Enviada em 17/11/2020
Em maio de 1943, o então presidente do Brasil Getúlio Vargas protocolou a Consolidação das Leis Trabalhistas (CLT), que objetivava a regulamentação de direitos e deveres de trabalhadores e empresários advindos da crescente industrialização no país. Atualmente, o mundo passa por uma situação que se opõe à lesgilação apresentada por Vargas. A chamada “uberização” do trabalho, termo usado para dedfinir um novo modelo de labuta - no qual, por meio de tecnologia, une o fornecedor ao cliente, usando como intermediário, principalmente, o motoboy ou entregador - defende a maior autonomia do trabalhador frente ao empregador.
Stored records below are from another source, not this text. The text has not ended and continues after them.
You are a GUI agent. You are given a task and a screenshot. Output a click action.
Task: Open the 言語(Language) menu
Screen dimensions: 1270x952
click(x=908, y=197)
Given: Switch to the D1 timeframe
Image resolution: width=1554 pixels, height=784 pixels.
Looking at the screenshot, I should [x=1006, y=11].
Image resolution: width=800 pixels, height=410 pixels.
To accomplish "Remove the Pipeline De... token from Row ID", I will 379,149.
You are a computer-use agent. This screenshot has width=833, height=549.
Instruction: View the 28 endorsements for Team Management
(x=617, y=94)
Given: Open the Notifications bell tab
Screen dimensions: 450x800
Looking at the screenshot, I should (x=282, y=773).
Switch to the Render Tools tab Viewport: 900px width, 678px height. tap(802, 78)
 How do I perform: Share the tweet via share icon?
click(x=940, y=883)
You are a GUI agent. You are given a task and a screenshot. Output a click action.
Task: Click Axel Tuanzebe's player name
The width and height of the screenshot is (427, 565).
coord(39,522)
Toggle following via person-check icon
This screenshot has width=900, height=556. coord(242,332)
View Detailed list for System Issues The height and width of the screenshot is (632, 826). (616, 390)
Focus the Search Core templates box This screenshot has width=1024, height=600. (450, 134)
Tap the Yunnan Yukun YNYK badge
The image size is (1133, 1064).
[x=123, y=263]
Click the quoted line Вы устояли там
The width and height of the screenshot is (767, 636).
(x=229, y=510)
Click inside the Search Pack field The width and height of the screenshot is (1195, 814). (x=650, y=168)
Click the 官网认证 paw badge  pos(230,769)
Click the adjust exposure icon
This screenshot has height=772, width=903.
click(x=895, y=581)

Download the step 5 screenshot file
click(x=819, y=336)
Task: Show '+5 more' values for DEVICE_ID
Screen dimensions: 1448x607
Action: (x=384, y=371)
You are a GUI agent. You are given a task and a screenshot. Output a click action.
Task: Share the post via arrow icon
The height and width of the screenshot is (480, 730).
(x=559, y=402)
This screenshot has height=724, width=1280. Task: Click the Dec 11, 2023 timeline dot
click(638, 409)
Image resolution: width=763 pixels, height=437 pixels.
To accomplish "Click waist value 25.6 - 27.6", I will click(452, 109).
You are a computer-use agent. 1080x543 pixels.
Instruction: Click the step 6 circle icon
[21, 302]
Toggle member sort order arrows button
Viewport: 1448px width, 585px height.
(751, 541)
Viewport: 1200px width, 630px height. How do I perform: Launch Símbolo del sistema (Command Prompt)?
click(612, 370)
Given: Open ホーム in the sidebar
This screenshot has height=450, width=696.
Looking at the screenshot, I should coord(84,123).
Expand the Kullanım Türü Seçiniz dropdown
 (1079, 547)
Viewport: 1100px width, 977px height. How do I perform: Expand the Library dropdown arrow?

Entretanto, essa autonomia pode ser considerada sob dois pontos de vista distinto: liberdade ou precarização do trabalho.
O primeiro ponto de anállise, a liberdade do trabalhador está baseada possibilidade do trabalhador escolher quais serviços quer aceitar, controlar o seu próprio horário de trabalho e poder ter maior independência para definir o seu salário. Como Ludmila Costek Abílio define no artigo “Uberização do trabalho: subsunção real da viração”, o trabalhador vira um “nanoempresário-de-si permanentemente disponível ao trabalho”; uma vez que, a pessoa não tem um chefe imediato, não tem metas à cumprir, mas também depende de um grande volume de trabalho para conseguir alcançar um bom salário no final do mês, ficando assim disponível a todas oportunidades que aparecem.
Em um segundo ponto de análise, a precarização do trabalho é agravada pela falta de legislação para essa modalidade de emprego, uma vez que o fornecedor de um certo produto não tem vínculo real com o operário e não é obrigado a cumprir com o determinado na CLT. Outros agravantes que podem ser citados são o excesso de horas trabalhadas, já que, de acordo com o documentário “GIG - A uberização do trabalho”, a maioria dos entregadores trabalham mais de 12 horas por dia, além de não se alimentarem direito durante o turno. Também deve ser considerado a falta de estabilidade - uma avaliação baixa de um cliente já pode ser considerado motivo para o desligamento do trabalhador com a empresa - e a irrelevância do trbalhador, que é facilmente substituído por outro.
Em suma, urge que o Governo Federal em parceria com estados e municípios regulamentem o trabalho “uberizado”, por meio de leis e fiscalizações, de forma a reduzir as precarizações que a falta da CLT impõe ao trabalhador e permita uma real liberdade de labuta.